While avoiding war with Israel he kept the Israeli army bogged down in
Lebanon. The Hizbul Mujahideen of Lebanon were the Hizbollah, funded
and armed by Syria and Iran. Through the Hizbollah and not directly
was relentless pressure kept on the Israelis, ultimately compelling them
to vacate South Lebanon. This did not prevent the Americans from
talking to Assad. In fact, much as they disliked him (for he was
a hard nut to crack) they had to take him seriously. Globalization
or not, steeliness pays.
But Assad never made a pantomime
of the Lebanese resistance. The Maulana Masood Azhars of Lebanon
did not have the freedom of Syria, going about toting guns and making vitriolic
speeches. Resistance to Israel was serious business conducted seriously
without any of the crass irresponsibility and empty showmanship which have
cast Pakistan as the prime villain of fundamentalism in the western media.
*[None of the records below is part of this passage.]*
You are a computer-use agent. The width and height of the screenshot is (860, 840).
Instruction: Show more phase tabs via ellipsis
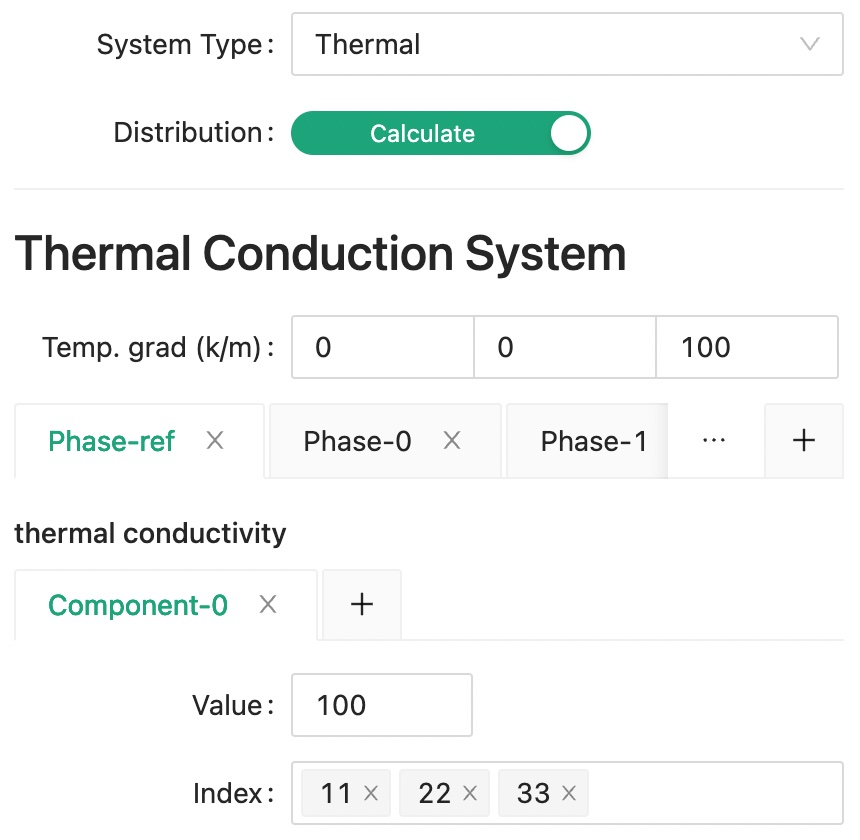[714, 441]
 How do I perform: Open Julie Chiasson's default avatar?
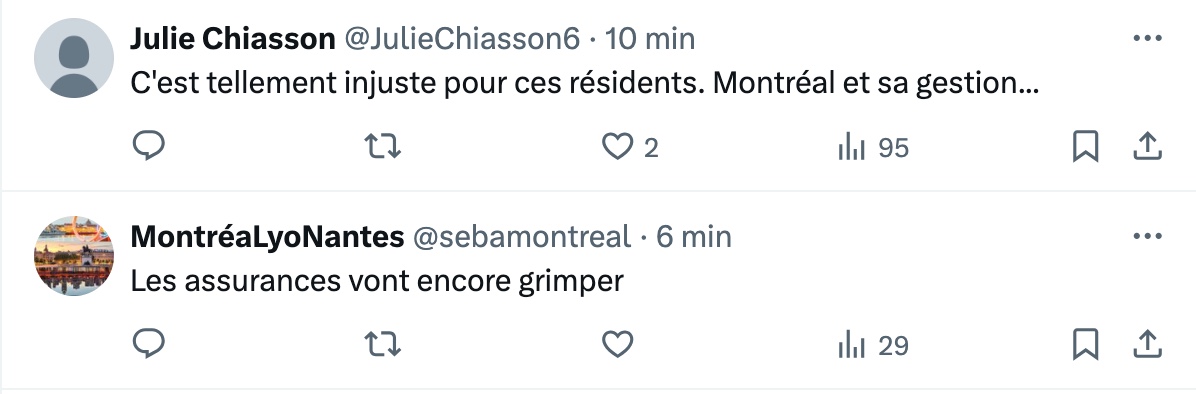click(74, 58)
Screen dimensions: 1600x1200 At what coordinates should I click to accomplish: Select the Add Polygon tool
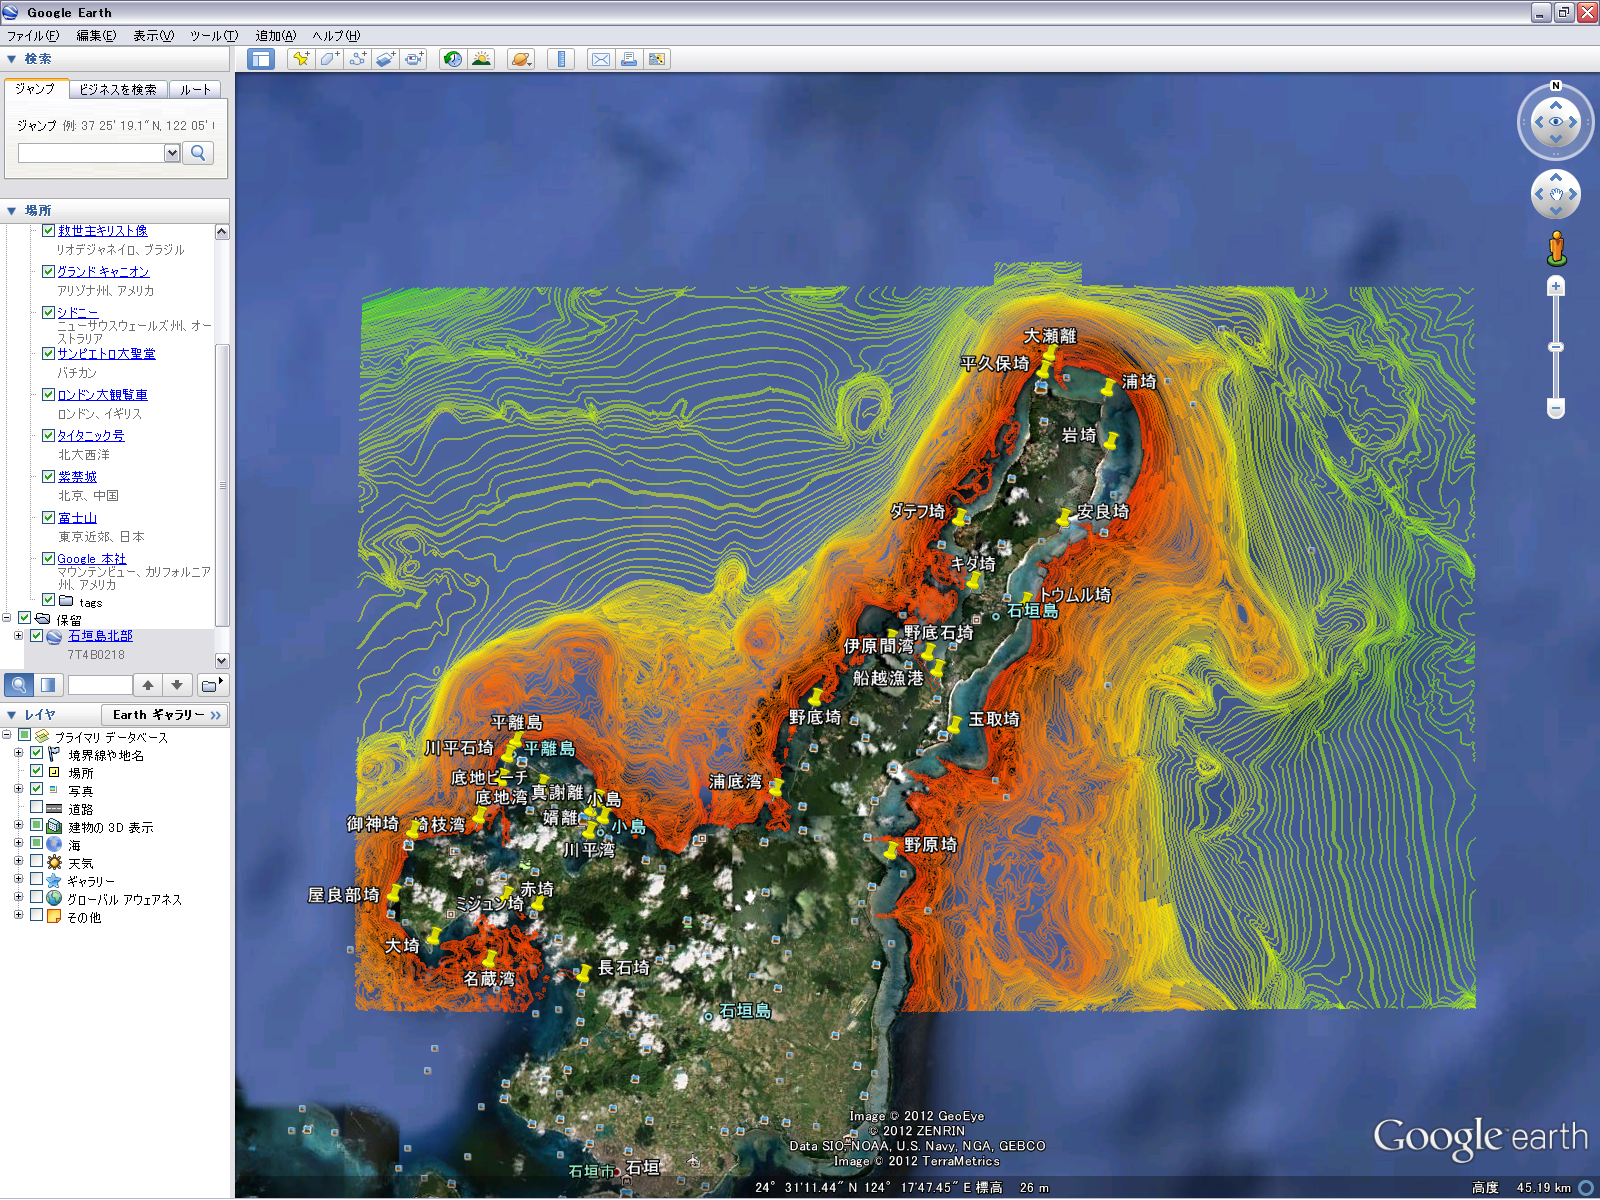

Even the Hizbollah cultivates a
careful and restrained public image. Some of the Kashmiri fighters,
or at least those who periodically appear in Pakistan, the Mast Guls and
the Syed Salahuddins, look like dangerous buccaneers. This does their
cause no good. To some extent this is a denominational difference.
Throughout the Islamic world the Shia beard, which is what we see in Lebanon,
is closely cropped. The Sunni beard which is to be seen in Afghanistan
and Kashmir is fuller and often more threatening. Image being king
in the global village, some change is called for here if only to deny grist
to the mills of western sensationalism.
A few words finally regarding the
Hizbul Mujahideen announcement of a ceasefire in occupied Kashmir.
I don't know all the facts and so I could be wholly wrong but I cannot
see the Hizb making this announcement without Pakistani approval, tacit
or otherwise. What lends support to this impression is the restrained
and sensible reaction to the ceasefire announcement from the Pakistan government.
Had the Hizb pulled this off on its own, panic buttons would have been
pushed in ISI headquarters in Islamabad.
But if Pakistani approval is there,
American involvement cannot be far behind. It all fits in then, doesn't
it? General Musharraf cosying up to the religious parties by allaying their
fears over the anti-blasphemy law and then, to the dismay of the spineless
liberati, incorporating the Islamic provisions of the suspended Constitution
into the interim 'military' constitution. All this done so as to
protect the government's flanks and prepare the stage for the props being
rolled out in Kashmir. We seem to be getting subtle after all.
Already, at a stroke, the spotlight
has shifted from the issue of cross-border terrorism to the Hizb announcement.
This is the first smart move from this side after a year of floundering
during which Pakistan's stock touched rock-bottom, what with our nuclear
firecrackers and the folly of Kargil.